Four Japanese women and a man have filed a challenge to a 19th Century law that compels couples to share a surname after marriage.
In most cases women give up their family name. A husband can adopt his wife's name but few men do.
The plaintiffs say the law violates Japan's constitutional guarantee of equal rights in marriage.
Conservatives have opposed reform on the grounds that it would undermine family unity.
The landmark case has been launched in Tokyo District Court.
Kyoko Tsukamoto said that being forced to use her husband's name officially for more than 50 years was "like having a splinter in my heart".
"I want to die as Kyoko Tsukamoto," said the retired school teacher who uses her maiden name for private purposes.
"I'm happy to file the lawsuit together with my companions who have the same ambition," she told a news conference.
"It's going to be a long fight. Please help us."

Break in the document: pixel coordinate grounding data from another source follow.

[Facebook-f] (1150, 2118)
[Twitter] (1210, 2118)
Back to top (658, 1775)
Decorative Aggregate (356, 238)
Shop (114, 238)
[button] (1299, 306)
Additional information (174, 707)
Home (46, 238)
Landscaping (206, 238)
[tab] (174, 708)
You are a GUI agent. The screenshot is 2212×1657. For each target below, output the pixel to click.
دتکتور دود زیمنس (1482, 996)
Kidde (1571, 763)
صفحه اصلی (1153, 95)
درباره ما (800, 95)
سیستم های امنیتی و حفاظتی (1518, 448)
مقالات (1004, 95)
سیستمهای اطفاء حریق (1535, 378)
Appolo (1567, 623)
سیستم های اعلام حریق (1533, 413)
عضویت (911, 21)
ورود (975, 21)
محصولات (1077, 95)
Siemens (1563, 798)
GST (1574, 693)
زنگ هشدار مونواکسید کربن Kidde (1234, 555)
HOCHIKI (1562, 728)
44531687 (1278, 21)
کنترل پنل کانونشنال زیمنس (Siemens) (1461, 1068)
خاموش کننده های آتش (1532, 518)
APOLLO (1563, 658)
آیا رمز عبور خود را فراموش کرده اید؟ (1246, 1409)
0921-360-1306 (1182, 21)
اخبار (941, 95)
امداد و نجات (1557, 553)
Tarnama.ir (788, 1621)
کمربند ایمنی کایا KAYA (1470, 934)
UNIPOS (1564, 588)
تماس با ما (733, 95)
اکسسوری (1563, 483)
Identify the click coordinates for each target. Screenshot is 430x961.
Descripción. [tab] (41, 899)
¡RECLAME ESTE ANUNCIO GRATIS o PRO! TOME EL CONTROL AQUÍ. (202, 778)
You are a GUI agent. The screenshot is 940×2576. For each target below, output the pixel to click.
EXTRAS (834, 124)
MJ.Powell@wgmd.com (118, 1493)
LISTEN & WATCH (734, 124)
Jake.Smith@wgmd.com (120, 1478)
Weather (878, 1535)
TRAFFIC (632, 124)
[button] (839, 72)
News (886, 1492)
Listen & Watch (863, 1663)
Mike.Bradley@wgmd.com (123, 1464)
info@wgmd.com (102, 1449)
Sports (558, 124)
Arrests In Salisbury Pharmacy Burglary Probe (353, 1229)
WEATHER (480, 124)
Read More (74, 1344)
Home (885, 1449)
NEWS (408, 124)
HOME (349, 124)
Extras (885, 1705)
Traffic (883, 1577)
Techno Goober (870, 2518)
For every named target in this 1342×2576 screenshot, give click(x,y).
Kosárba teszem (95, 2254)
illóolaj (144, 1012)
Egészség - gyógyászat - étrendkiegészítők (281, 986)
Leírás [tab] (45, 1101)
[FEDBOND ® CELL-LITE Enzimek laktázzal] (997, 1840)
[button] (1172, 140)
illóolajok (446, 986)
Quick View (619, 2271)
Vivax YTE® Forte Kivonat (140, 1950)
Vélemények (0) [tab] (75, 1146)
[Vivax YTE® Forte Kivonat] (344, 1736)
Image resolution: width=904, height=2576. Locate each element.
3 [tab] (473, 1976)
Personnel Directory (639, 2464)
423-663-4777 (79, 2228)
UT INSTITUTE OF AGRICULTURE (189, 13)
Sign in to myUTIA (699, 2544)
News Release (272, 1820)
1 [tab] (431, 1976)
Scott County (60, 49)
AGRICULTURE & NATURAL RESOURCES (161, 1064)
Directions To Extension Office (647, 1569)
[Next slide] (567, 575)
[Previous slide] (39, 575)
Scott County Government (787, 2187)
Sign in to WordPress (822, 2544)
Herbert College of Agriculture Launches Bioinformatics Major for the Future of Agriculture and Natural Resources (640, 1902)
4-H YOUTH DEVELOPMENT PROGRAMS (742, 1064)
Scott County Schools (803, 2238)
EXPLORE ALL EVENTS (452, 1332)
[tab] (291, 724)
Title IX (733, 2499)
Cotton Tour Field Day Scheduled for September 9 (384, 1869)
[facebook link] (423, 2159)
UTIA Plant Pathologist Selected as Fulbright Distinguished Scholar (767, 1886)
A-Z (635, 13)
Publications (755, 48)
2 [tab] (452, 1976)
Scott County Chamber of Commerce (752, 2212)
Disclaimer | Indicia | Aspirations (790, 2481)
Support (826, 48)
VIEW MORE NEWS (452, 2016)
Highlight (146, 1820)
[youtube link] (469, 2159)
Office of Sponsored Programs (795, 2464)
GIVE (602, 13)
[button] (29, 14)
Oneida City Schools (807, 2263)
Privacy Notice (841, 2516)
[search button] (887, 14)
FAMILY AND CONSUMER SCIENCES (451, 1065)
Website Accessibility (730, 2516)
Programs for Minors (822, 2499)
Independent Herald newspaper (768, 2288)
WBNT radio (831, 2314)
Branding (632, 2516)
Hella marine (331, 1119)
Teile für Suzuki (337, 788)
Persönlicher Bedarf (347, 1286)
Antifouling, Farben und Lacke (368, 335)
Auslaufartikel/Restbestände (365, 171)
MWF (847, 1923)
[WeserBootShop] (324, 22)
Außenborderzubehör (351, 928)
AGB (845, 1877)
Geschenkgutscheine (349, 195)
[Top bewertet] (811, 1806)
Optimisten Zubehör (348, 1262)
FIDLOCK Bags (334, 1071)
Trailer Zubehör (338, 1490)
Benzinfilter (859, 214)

Emie Kayama, another plaintiff, said that names should be chosen "not by law but by individuals".
"I don't want my husband to change his surname because I don't want him to feel the same way I have," she said.
The BBC's Roland Buerk in Tokyo says calls for change have grown as women have increasingly stayed in jobs after marriage.
Many have to juggle two names - their maiden name at work and their married name on official documents like passports and credit cards.
However, public opinion in Japan has been sharply divided on the issue.
In a recent government survey, 37% of those questioned said they supported reforming the civil code, while 35% were against.